Click-target data:

┌────────

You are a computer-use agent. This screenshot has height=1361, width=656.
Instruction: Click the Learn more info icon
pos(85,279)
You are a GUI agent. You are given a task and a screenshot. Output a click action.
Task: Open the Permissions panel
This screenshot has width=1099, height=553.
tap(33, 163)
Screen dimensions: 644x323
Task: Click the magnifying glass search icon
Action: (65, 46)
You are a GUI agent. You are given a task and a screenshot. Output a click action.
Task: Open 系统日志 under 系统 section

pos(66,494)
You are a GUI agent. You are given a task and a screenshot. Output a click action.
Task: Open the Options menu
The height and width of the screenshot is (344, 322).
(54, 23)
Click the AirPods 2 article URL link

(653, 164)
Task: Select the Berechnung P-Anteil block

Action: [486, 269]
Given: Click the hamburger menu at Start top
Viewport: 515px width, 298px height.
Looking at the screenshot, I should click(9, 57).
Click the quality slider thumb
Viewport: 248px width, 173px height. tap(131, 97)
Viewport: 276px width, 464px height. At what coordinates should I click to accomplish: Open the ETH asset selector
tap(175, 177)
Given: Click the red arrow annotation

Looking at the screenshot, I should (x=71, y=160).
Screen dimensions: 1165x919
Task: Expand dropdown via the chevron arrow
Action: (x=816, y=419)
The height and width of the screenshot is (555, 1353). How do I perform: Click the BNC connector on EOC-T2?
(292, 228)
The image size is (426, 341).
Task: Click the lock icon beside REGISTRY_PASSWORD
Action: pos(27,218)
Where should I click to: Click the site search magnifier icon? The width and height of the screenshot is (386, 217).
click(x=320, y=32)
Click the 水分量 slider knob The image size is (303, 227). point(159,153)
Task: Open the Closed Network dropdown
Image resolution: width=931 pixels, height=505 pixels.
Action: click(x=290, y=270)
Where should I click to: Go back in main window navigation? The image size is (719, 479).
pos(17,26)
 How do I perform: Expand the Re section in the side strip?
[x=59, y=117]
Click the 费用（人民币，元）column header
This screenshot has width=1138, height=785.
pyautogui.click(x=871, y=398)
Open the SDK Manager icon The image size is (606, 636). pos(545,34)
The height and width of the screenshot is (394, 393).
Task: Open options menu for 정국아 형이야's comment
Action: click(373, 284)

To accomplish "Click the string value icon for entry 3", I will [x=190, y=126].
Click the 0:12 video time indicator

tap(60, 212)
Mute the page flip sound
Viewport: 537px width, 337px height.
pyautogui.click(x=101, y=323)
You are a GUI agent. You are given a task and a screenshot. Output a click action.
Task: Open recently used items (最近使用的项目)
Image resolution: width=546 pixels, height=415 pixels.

└────────

DO THIS:
Retype the lines of the material from the line with "Click the quality slider thumb" up to and including the line with "Action: (x=816, y=419)", keeping every character as it appears.

SOLUTION FOR THIS EXERCISE:
Click the quality slider thumb
Viewport: 248px width, 173px height. tap(131, 97)
Viewport: 276px width, 464px height. At what coordinates should I click to accomplish: Open the ETH asset selector
tap(175, 177)
Given: Click the red arrow annotation

Looking at the screenshot, I should (x=71, y=160).
Screen dimensions: 1165x919
Task: Expand dropdown via the chevron arrow
Action: (x=816, y=419)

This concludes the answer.